*ARBEITSANWEISUNGEN:*
(1) Wie viele Zahlungsnachrichten werden laut dem Seitenauszug zu den TARGET-Services künftig pro Transaktion generiert?
(2) Geben Sie aus dem Seitenauszug zu den TARGET-Services die Passage von „Der netzwerkagnostische Zugang“ bis einschließlich „Kopie der Nachricht.“ wortgetreu wieder.

*SEITENAUSZUG:*
....................

Der netzwerkagnostische Zugang zu den TARGET-Services bedingt einen Wechsel von Y‑Shape auf V‑Shape. Das bedeutet, dass künftig zwei Zahlungsnachrichten pro Transaktion generiert werden: Die TARGET‑Plattform erhält im ersten Schritt vom sendenden Teilnehmer die Zahlungsnachricht im Original. Im zweiten Schritt erzeugt T2 eine neue Nachricht, die an den Zahlungsempfänger übermittelt (V-Shape) wird. Im Gegensatz dazu wird im heute eingesetzten Y‑Copy-Modell in TARGET2 der empfangende Teilnehmer technisch direkt vom sendenden Teilnehmer adressiert. TARGET2 erhält lediglich eine Kopie der Nachricht.

....................

*DATENSATZAUSZÜGE:*

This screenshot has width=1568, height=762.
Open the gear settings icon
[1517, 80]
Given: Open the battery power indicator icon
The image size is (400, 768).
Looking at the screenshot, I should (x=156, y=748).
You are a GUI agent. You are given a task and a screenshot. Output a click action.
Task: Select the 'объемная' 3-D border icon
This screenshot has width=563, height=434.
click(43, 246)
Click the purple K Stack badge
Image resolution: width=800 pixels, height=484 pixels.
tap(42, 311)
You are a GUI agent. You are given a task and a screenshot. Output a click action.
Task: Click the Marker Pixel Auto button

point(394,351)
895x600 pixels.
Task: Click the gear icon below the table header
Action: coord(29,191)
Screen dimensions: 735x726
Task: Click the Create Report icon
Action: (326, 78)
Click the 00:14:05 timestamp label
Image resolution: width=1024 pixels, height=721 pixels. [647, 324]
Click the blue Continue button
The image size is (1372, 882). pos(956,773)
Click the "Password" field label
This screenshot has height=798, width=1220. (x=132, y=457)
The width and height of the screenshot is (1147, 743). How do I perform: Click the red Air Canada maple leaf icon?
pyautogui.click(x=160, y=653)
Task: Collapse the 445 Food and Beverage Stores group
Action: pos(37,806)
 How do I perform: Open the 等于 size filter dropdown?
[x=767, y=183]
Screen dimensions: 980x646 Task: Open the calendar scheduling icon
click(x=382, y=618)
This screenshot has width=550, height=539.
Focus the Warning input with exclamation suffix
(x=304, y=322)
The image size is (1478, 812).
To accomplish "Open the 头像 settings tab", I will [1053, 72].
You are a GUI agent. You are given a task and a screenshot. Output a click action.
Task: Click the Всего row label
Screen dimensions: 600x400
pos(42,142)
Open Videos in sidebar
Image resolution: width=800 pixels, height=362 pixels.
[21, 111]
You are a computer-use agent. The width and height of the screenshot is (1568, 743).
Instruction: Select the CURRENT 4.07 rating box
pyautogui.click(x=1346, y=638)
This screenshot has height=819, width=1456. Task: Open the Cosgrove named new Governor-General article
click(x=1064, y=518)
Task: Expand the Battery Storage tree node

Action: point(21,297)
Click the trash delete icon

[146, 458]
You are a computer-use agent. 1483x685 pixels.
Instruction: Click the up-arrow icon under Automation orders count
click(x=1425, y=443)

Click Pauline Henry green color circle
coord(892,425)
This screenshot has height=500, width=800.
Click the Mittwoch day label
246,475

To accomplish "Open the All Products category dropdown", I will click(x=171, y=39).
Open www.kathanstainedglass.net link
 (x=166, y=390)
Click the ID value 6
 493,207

....................

*ERGEBNISSE:*
(1) Künftig werden zwei Zahlungsnachrichten pro Transaktion generiert.

(2)
Der netzwerkagnostische Zugang zu den TARGET-Services bedingt einen Wechsel von Y‑Shape auf V‑Shape. Das bedeutet, dass künftig zwei Zahlungsnachrichten pro Transaktion generiert werden: Die TARGET‑Plattform erhält im ersten Schritt vom sendenden Teilnehmer die Zahlungsnachricht im Original. Im zweiten Schritt erzeugt T2 eine neue Nachricht, die an den Zahlungsempfänger übermittelt (V-Shape) wird. Im Gegensatz dazu wird im heute eingesetzten Y‑Copy-Modell in TARGET2 der empfangende Teilnehmer technisch direkt vom sendenden Teilnehmer adressiert. TARGET2 erhält lediglich eine Kopie der Nachricht.